Question

A bullet is fired vertically upwards with an initial velocity of 50ms-1 .it covers a distance h1 during the first second and a distance h2 during the last 3 seconds of it's upwards motion .if g=10ms-2,h1 and h2 will be related as?

Answer 1

Given: A bullet is fired vertically upwards with an initial velocity of 50ms-1 .it covers a distance h1 during the first second and a distance h2 during the last 3 seconds of it's upwards motion.

To find: How is h1 and h2 related ?

Solution:

• Now we have 2nd equation of motion:

                s = ut + 1/2(at²)

                s = 50 + 1/2(-10)(1)^2

                s = h1 = 45 m

• Now time of ascent will be:

                t(a) = u/g = 50/10 = 5 second.

• so at t = 2s last 3 sec of upward motion starts and height will be:

                h = 50(2) - 10x4/2

                h = 100 - 20

                h = 80 m

                H(max) = u²/2g

                H(max) = 50²/2(10)

                H(max) = 2500/20

                H(max) = 125 m

• Now the distance traveled in last 3 sec h(2) will be:

                h2 = H - h

                h2 = 125 - 80

                h2 = 45 m

                Here h1 = h2

Answer:

         So the relation between h1 and h2 is h1 = h2.

Answer 2

Given:

A bullet is fired vertically upwards with an initial velocity of 50m/s.

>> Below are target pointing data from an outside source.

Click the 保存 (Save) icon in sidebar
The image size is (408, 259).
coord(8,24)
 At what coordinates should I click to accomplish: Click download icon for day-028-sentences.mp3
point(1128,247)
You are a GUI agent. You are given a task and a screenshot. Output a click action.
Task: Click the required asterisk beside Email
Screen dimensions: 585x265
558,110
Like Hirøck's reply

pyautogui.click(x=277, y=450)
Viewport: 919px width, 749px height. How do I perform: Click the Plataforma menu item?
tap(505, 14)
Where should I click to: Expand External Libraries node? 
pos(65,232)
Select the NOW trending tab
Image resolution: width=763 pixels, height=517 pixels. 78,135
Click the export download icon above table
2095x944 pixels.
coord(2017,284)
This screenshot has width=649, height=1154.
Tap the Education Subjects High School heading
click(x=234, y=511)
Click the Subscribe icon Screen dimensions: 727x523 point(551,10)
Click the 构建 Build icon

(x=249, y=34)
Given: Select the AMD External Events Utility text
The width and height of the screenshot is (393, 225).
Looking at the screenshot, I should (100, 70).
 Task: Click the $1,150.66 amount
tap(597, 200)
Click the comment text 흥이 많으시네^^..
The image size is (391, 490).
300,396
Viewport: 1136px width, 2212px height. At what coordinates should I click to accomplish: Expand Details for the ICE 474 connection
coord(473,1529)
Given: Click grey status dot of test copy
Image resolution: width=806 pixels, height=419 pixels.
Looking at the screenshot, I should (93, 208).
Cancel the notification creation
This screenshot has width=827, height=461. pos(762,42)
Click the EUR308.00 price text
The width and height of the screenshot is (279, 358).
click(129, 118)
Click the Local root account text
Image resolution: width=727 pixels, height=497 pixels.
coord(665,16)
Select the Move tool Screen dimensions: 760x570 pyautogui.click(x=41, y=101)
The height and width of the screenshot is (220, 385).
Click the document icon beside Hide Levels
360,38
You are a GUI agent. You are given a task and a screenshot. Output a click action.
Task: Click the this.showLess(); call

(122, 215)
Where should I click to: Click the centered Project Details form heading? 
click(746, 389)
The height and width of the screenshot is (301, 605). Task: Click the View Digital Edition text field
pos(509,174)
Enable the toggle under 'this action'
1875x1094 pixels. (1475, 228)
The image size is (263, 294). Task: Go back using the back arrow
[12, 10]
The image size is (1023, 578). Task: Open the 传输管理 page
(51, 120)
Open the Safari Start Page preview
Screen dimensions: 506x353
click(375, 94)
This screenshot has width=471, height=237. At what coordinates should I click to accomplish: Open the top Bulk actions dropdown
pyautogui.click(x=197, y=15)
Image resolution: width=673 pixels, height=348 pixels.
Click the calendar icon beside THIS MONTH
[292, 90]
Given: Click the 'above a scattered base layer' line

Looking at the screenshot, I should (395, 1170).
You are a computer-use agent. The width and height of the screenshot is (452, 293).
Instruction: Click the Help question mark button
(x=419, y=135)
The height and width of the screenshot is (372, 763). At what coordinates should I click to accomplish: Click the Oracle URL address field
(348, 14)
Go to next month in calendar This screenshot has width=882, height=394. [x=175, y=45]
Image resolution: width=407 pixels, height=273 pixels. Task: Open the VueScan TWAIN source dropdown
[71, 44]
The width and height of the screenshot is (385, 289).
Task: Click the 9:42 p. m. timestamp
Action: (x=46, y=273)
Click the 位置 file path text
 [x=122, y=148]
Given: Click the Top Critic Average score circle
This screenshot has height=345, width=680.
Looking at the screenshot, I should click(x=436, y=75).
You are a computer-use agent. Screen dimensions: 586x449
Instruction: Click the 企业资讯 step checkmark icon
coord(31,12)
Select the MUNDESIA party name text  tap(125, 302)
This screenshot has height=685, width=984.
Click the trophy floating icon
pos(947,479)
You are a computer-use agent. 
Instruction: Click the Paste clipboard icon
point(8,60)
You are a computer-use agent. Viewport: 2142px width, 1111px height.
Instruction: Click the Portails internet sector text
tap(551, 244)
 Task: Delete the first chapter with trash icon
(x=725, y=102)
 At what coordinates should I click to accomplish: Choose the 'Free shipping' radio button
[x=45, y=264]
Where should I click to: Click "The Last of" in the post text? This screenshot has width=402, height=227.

It covers a distance h1 during the first second and a distance h2 during the last 3 seconds of it's upwards motion.

To find:

Relation between h1 and h2.

Calculation:

Let total time for reaching maximum height be t.

$\therefore \: v = u + at$

$= > \: 0 = 50 + ( - 10)t$

$= > \: t = 5 \: sec$

So , body will reach maximum height in 5 seconds.

Displacement travelled in 1st second of ascent be h1.

$\therefore \: h1 = ut + \dfrac{1}{2} a {t}^{2}$

$= > \: h1 = (50 \times 1) - (\dfrac{1}{2} \times 10 \times {1}^{2} )$

$= > \: h1 = 50 - 5$

$= > \: h1 = 45 \: m$

Displacement travelled in the last 3 seconds of ascent be h2.

$\rm{h2 = displac. \: in \: 5 \: sec - displac.\: in \: 2 \: sec}$

$= > h2 = (50 \times 5 - \frac{1}{2} \times 10 \times {5}^{2} ) - (50 \times 2 - \frac{1}{2} \times 10 \times {2}^{2} )$

$= > h2 = 125- 80$

$= > h2 =45 \: m$

So , final answer is :

$\boxed{ \rm{ \red{h1 = h2 =45 \: m}}}$